Enticed by the wonderful weather last weekend and with our Bloom exhibition in Cheltenham in September in mind, I took photographs on two walks of the first hints of spring in the hedgerows and along the edge of a local wood. There were many examples of blooms to choose from. The extraordinary weather had encouraged flowering so early in the year.
There were many springtime yellows, first of all that lovely, optimistic early buttercup, the Celandine.
There were many springtime yellows, first of all that lovely, optimistic early buttercup, the Celandine.
There were miniature daffodils on the edge of a wood. Did they escape from a nearby garden or were they deliberately planted?
And then, there were banks of primroses, often seen from the car with no chance of stopping to photograph so shown here a single clump just coming out on the edge of the same wood.

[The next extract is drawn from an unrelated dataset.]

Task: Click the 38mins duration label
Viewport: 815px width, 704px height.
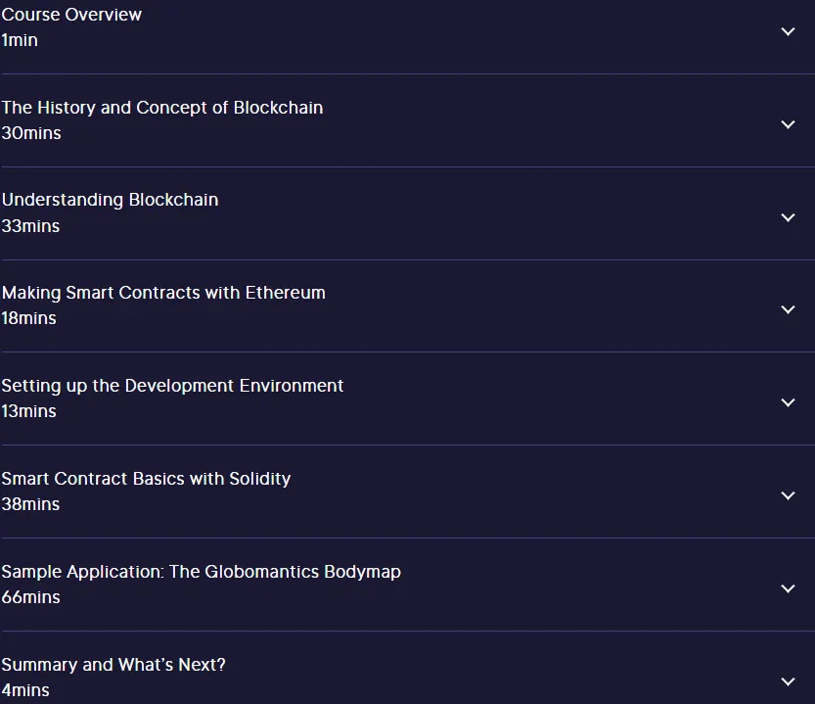Action: click(30, 504)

Walking further on in the sunshine, I found delicate blue common field (?) speedwell,
and a few clumps of deep purple crocuses.
Then there was something quite different - maybe the earliest of all flowers to appear - on hazel bushes growing freely beside a lake in the Cotswold Water Parks.

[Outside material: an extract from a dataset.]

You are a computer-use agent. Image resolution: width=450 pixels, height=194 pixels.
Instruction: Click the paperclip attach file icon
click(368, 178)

This bush was spectacularly covered in catkins (the male flower), now nearly at the end of their flowering period. The catkin is of course a flower but so different in character from most others and the hazel is the most hard-working of bushes. It has to produce vast quantities of pollen to ensure at least some is wind-blown to fertilise the tiny red female flowers - hence the long muli-flowered catkins.
Of all these flowers, I suspect the one that may finally find its way into work for the exhibition is the celandine but time will tell.